The goal of semanti.ca (pronounced seh-man-tee-kah) is to make the information on the Web accessible in its pure form. We build an AI-powered technology that looks at web pages and sees the information they contain. The modern web pages are noisy, user interface fashion and technology are constantly changing, but semanti.ca keeps bringing you clean, normalized and organized information from noisy and ever-changing Web. Whether you provide an online service that relies on web content, or a data-driven business-to-business software, do technology or competitive intelligence, you can rely on us.
semanti.ca is an AI-powered scalable web article data extraction API. To extract data, semanti.ca loads a web article in a browser and reads it, just like humans do. semanti.ca accurately recognizes titles, headlines, published and updated dates, images, captions, tags. It extracts the content text and the HTML code, by ignoring advertisements, design elements, and any other text or image not related to the main content.

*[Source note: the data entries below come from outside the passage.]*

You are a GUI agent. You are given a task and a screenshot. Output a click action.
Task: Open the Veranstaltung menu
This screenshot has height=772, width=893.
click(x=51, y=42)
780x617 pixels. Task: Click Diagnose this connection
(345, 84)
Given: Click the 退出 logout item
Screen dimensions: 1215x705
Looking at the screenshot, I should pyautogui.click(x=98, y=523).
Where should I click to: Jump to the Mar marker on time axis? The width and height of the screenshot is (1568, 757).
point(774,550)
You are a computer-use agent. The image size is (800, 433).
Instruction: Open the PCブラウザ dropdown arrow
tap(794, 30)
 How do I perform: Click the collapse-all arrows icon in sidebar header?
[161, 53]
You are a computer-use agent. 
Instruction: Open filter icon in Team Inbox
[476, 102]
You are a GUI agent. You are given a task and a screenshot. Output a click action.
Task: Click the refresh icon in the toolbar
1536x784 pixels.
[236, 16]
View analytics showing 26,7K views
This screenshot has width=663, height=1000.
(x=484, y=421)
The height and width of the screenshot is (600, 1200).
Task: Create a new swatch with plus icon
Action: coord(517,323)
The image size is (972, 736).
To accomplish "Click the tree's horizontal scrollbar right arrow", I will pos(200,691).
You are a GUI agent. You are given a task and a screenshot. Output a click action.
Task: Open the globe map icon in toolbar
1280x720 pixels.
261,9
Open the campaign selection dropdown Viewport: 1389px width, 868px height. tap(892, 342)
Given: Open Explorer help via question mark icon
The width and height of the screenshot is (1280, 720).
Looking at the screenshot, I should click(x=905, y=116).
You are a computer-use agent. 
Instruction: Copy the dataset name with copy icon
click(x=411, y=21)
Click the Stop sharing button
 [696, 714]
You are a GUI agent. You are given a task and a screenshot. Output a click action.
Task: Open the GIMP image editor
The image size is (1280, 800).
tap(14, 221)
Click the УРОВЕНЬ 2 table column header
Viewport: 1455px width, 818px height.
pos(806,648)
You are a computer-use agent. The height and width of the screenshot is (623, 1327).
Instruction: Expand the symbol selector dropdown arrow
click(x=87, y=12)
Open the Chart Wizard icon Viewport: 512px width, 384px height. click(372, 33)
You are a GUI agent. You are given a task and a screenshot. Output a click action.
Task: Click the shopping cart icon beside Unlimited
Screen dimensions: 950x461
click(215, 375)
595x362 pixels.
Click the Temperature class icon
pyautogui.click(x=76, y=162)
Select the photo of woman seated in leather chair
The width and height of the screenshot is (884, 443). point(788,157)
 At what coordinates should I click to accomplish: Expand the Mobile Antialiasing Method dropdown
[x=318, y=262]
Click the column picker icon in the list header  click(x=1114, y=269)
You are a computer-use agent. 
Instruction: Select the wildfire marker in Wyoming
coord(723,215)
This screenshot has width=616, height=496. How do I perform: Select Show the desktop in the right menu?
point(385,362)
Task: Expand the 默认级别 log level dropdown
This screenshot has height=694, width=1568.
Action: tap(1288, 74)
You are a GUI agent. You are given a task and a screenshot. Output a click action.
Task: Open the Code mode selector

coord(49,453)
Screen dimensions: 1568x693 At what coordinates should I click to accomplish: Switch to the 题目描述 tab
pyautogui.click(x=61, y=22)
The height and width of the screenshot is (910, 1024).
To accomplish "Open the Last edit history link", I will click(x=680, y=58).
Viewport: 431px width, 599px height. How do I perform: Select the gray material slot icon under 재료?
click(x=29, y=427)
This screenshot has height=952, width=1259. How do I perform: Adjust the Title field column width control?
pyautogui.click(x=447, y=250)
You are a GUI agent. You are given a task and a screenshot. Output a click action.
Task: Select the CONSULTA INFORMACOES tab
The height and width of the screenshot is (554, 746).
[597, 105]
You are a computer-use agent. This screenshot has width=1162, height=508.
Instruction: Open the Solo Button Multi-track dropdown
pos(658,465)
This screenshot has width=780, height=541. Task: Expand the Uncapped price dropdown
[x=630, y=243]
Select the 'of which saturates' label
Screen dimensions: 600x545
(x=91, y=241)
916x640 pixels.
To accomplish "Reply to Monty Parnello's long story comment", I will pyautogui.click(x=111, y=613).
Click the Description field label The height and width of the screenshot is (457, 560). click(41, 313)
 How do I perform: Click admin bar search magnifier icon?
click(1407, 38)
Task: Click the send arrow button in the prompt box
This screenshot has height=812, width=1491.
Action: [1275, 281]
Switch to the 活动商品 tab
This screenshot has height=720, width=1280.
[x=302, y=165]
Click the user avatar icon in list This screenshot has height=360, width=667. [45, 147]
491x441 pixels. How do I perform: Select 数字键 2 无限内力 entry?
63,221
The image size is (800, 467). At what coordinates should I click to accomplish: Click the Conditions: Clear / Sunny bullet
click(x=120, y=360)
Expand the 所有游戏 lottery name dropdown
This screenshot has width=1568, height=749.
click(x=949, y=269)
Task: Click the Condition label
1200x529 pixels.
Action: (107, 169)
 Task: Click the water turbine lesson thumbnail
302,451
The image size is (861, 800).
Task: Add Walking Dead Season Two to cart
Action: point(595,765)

semanti.ca is not tailored to some specific website UI or technology. It was trained on hundreds of thousands of examples and is capable of recognizing relevant elements on the web page, independently of how the web page was built. It actually "looks" at the web pages and recognizes the content by using a statistical model learned from data.
Furthermore, semanti.ca classifies the extracted content according to the IPTC Media Topics Taxonomy and extracts key phrases from the text. This helps our customers to organize the extracted content.
We believe that if you do something you have to do that better than anyone else. Otherwise, what is the point of doing anything?
To ensure the highest quality of our statistical models, we constantly add new training data to improve them. We monitor the data our clients send to us and analyze how our AI reacts to it. If our AI could have reacted better to some client's input, believe us, we will make sure that next time it will.